The same survival responses that once kept us safe can then start to drain our energy and affect our physical and emotional health.
You might notice:
Physically: tension headaches, digestive discomfort, fatigue, sleep disruption, racing heart, or recurrent pain.
Emotionally: anxiety, irritability, numbness, or feeling “on edge” for no clear reason.
Mentally: difficulty concentrating, overthinking, forgetfulness, or sudden blank moments in stress.
Behaviourally: overworking, withdrawing, or turning to quick fixes like scrolling, eating, or staying constantly busy.
These are not signs of weakness — they’re signals that your system has been doing too much for too long.
Recognising these patterns with compassion is the first step towards restoring a sense of self, steadiness, and safety.
Regulation: The Foundation of Resilience
Resilience isn’t about staying calm all the time or pushing through stress — it’s about how quickly and safely we can return to balance after being triggered or overwhelmed.
That process is called self-regulation.
When your nervous system is regulated, your body and mind can communicate effectively. You can think clearly, make grounded decisions, and connect with others. When it’s dysregulated, it’s much harder to perform, lead, or even care for ourselves and those around us.
This is why understanding the nervous system is so valuable in workplaces and communities: it helps us recognise that behind every reaction — ours or someone else’s — is a state of the nervous system, not a personal flaw.
The First Step: Recognising What’s Happening in Your Body
Before we can calm or reset, we need to notice.
Learning to notice your body’s early signals of stress — a racing heart, a shallow breath, a tightening jaw — helps us build awareness of what the body is communicating and gives us space to respond rather than react.

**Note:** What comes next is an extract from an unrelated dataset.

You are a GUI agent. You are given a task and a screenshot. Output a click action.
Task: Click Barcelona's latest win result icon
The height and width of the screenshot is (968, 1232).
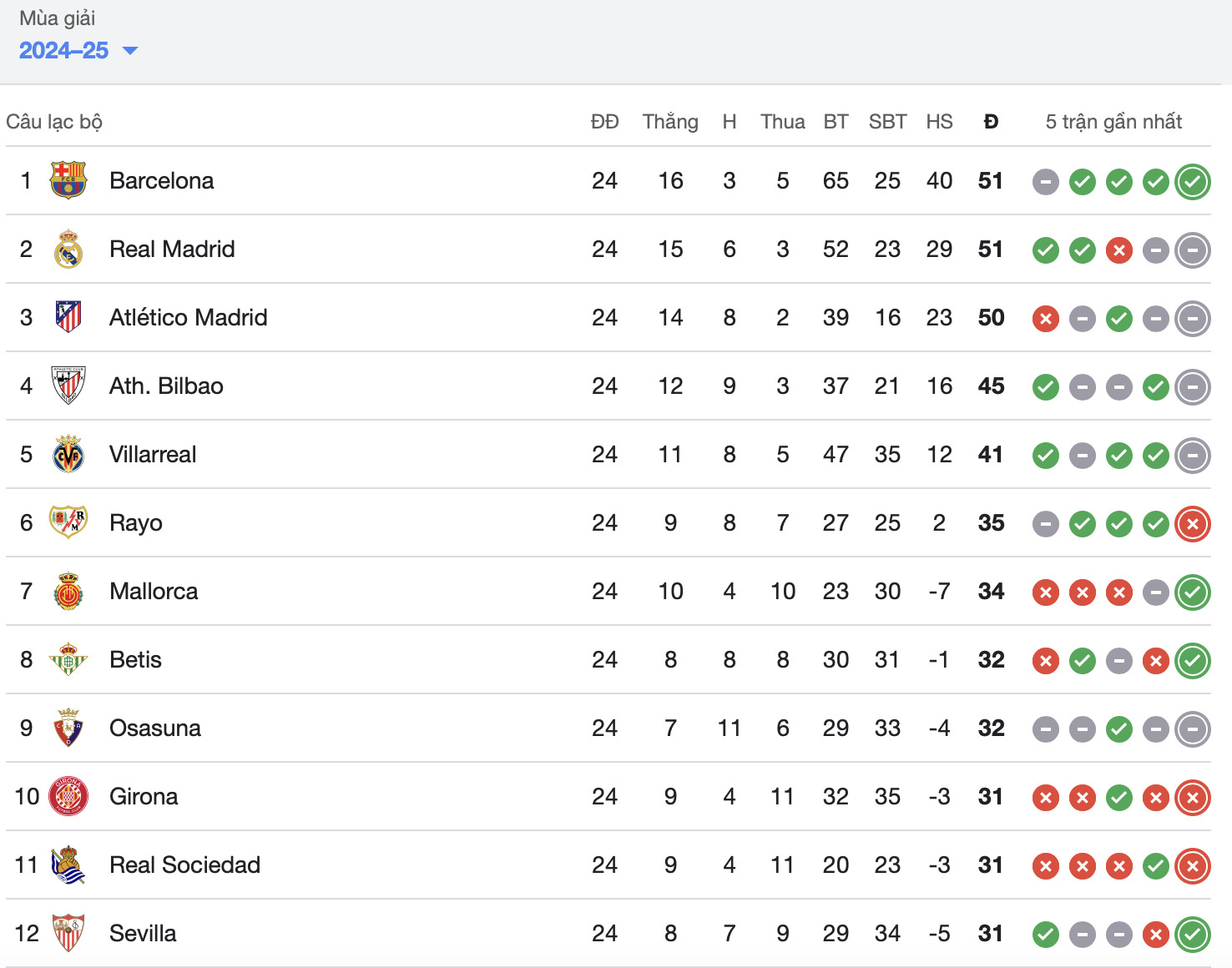[x=1193, y=181]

When we can pause and sense these cues, we create the conditions for regulation to happen more naturally.
From Practice to Resilience
Each time we pause, breathe, move, or ground ourselves, we remind the body that it’s safe enough to soften.
These small moments of regulation, repeated over time, teach the nervous system that it can recover and adapt.
There are countless ways to support nervous system regulation — from gentle movement, humming or singing, breathing exercises, and time in nature, to approaches like Emotional Freedom Technique (EFT), mindfulness meditation, the Safe and Sound Protocol (SSP), or even cold-water immersion. The key is finding what helps your body feel safe enough to reset.
That growing capacity to shift out of stress and return to a steadier state is what builds resilience— not perfection, but flexibility — to keep us healthy, happy, and productive.
Continue the Journey — Free Toolkit Download
If you’d like practical tools to help you recognise and regulate your own nervous system, download the free Regulate & Reset Nervous System Toolkit.
It includes:
A simple guide to the three main nervous system states
Early warning signs of stress and dysregulation
Gentle, body-based tools to help you reset in the moment
👉 Download the free toolkit here
Understanding your body’s responses is the first step.
Supporting and strengthening them is where resilience truly grows.
When we learn the language of the nervous system, we stop seeing reactions as “problems to fix” — and start recognising them as messages from the body, guiding us back to safety and balance.